* [PROBLEM REQUIREMENTS]: Beginning with the first line of the data below, extract each line up to and including the one containing "Given: Switch to". Copy them exactly and add nothing.

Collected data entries

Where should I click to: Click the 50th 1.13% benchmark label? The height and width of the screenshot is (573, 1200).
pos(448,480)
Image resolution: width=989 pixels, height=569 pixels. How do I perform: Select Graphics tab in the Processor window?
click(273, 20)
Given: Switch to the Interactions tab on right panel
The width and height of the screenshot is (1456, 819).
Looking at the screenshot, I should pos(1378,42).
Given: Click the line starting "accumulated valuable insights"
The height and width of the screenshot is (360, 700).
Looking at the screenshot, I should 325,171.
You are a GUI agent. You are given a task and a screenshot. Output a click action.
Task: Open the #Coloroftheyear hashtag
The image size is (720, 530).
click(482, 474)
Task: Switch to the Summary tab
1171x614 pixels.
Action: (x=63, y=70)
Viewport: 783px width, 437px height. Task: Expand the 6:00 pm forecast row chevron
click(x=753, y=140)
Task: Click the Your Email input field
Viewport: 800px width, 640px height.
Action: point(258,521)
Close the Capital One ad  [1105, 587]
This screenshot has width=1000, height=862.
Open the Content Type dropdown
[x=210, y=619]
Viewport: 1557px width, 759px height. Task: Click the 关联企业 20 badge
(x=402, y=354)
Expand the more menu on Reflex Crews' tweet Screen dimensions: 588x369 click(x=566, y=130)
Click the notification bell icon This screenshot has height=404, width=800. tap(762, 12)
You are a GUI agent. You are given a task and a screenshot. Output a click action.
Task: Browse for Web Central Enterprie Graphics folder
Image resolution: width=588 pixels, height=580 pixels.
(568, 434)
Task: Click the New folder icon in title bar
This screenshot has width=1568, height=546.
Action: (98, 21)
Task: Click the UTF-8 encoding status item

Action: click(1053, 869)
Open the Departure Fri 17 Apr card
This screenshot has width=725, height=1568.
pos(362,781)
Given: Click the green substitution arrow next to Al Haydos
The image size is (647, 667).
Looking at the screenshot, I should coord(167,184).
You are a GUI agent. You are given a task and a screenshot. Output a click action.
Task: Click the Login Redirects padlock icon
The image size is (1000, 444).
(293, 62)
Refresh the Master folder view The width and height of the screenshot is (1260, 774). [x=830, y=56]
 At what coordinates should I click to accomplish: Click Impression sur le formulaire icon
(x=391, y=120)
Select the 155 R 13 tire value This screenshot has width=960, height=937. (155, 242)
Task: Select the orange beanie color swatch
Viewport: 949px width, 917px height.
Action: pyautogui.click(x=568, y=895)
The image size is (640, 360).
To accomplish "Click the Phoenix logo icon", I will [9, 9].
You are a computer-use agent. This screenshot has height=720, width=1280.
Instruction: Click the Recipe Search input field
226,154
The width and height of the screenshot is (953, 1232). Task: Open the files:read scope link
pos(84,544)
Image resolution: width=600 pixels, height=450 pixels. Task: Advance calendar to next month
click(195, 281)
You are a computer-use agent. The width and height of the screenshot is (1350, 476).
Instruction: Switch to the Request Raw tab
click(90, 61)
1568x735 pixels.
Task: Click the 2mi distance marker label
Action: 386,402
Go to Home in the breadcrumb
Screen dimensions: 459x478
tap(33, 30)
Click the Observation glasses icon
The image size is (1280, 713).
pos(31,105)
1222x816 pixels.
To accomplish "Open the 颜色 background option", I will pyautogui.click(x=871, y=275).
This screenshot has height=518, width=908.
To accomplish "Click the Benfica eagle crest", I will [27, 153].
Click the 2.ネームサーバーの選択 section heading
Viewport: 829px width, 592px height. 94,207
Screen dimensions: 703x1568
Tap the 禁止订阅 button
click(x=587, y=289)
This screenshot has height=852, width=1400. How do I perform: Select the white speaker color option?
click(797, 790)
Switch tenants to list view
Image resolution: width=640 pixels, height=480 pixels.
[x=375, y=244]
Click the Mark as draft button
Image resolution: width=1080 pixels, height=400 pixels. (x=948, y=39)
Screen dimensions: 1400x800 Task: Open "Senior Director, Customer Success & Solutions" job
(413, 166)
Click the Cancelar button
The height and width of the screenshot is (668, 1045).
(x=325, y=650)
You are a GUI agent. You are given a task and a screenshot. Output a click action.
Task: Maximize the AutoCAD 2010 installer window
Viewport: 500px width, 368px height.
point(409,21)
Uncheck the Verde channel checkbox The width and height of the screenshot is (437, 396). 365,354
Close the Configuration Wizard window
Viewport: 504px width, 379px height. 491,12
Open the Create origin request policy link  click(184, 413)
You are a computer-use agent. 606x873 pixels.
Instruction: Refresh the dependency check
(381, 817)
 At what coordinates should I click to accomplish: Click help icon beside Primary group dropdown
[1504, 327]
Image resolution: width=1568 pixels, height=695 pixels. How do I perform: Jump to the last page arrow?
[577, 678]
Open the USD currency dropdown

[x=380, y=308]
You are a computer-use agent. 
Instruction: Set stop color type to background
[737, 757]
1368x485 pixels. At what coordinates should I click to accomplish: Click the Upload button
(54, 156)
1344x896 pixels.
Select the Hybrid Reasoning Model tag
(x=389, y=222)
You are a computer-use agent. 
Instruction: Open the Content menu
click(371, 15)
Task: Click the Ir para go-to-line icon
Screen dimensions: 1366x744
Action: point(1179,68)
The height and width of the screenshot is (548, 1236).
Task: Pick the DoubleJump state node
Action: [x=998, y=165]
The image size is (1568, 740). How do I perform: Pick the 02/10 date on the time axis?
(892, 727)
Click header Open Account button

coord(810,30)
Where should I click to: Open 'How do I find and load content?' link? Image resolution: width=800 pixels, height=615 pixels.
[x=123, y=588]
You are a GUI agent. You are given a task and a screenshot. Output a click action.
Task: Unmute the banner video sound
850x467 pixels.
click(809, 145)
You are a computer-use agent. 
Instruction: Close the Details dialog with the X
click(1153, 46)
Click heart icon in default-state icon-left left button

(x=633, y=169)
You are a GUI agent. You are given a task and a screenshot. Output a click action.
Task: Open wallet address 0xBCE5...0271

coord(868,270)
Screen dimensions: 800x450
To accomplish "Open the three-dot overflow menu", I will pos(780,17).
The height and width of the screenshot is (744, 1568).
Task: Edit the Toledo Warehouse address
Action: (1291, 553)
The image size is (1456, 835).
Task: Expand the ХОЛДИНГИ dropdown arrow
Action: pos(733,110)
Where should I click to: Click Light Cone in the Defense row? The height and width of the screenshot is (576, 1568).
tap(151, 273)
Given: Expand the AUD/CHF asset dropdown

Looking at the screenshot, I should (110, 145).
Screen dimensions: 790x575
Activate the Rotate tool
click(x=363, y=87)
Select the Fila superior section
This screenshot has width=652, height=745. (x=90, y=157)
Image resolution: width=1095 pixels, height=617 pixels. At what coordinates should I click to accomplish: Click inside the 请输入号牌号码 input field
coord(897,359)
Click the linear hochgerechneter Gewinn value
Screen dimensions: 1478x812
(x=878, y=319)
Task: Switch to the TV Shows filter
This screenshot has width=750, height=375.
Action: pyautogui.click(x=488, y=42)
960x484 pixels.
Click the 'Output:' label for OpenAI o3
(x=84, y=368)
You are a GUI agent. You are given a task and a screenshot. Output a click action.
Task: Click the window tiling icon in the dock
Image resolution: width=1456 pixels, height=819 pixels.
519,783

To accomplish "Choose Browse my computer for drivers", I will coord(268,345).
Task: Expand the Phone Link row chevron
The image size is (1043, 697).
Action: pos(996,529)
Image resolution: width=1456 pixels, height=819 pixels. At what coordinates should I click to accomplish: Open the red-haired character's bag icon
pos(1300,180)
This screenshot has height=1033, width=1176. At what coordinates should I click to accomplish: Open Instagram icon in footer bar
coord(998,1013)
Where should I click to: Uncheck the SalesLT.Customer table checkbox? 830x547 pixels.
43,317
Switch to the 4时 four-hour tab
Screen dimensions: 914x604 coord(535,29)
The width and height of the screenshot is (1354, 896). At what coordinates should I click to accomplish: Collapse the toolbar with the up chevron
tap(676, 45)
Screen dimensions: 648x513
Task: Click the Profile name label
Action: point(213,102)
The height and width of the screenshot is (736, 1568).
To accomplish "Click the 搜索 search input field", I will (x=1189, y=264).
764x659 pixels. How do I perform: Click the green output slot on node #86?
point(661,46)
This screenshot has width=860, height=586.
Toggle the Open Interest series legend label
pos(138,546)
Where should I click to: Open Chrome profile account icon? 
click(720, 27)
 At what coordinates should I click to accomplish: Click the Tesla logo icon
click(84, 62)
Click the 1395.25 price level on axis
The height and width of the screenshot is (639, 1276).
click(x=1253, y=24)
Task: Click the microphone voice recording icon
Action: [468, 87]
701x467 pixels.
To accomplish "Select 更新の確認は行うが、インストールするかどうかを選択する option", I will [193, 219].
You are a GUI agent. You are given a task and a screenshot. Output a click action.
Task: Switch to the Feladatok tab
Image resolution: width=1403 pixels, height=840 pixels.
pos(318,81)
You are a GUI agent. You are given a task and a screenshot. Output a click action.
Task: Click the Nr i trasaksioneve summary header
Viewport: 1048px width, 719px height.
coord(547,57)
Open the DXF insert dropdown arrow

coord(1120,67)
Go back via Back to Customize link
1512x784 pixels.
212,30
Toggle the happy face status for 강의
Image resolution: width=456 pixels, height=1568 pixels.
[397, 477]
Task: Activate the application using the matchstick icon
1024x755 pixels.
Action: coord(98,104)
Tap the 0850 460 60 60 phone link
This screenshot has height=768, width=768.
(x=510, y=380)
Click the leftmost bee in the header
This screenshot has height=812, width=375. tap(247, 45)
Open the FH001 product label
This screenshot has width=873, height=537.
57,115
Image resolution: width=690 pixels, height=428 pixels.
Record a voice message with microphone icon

* [EXERCISE RESPONSE]:
Where should I click to: Click the 50th 1.13% benchmark label? The height and width of the screenshot is (573, 1200).
pos(448,480)
Image resolution: width=989 pixels, height=569 pixels. How do I perform: Select Graphics tab in the Processor window?
click(273, 20)
Given: Switch to the Interactions tab on right panel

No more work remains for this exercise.